Planetary and Exoplanetary Studies with the Giant Radio Telescope LOFAR (abstract). Planetary Radio Emissions| PLANETARY RADIO EMISSIONS VII 7

The european radio telescope LOFAR is in its commissioning phase. It is a huge interferometer operating at low frequencies (30 to 240 MHz), composed of ~50 phased arrays (or stations) which are themselves gathering 864 to 1632 antennas. ~40 stations are located in the Netherlands along with the central correlator, and the other stations are spread over surrounding countries.In France, one of these arrays (1632 elements and their 96 associated receptors) has been built at the Nançay radioastronomy observatory. LOFAR will operate as an interferometer (for spectro-imagery) and as a global coherent phased array (for dynamic spectrometry).Its planetary objectives, that will be addressed by the Planets Working Group of LOFAR’s ”Transients” Key Science Project, include the fast imaging of the Jovian magnetosphere through its auroral radio emissions, and the detection and study of lightning on every planet of our solar system. Jupiter is the most intense low-frequency point source in the sky (> 106Jy), allowing extensive commissioning tests, which will be briefly described (including early interferometric observations between Nan¸cay and the Netherlands). In the case of Saturn’s lightning, the large instantaneous bandwidth (up to 48 MHz) and the high time resolution of LOFAR (down to 5 µs per spectrum) allow us to measure the discharge spectrum and energy(see Grießmeier et al., this issue, 145-154).

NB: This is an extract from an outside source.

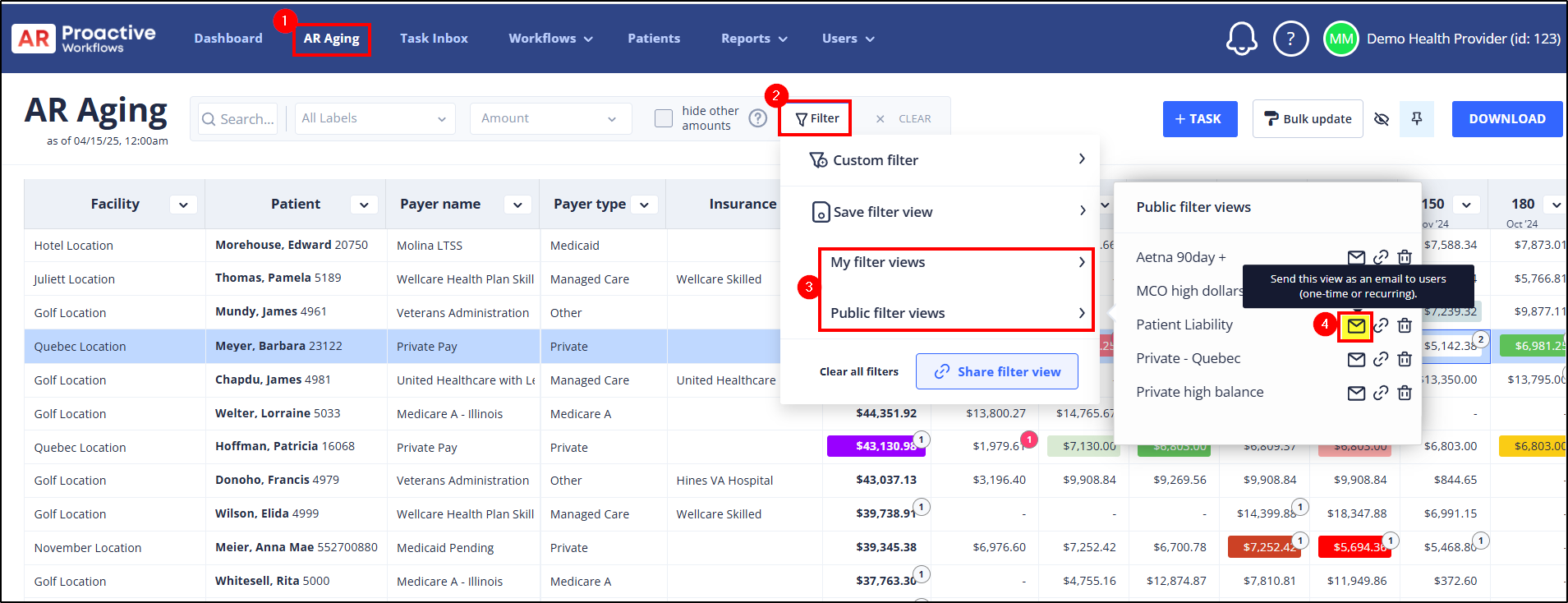
Task: Delete the Private high balance view
Action: [x=1405, y=393]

Moreover, one of the major objectives of LOFAR is the detection and study of exoplanetary radio emissions, which will be an unique source of information about the magnetic field, rotation and inclination of these objects, and about planet-star plasma interactions in general. In our solar system, each planetary magnetosphere has common as well as singular characteristics, which make it differ from the others. Radio detection of exoplanetary magnetospheres with allow us to explore parameter space of magnetospheric physics and enhance comparative studies (see Zarka, this issue, 287-301).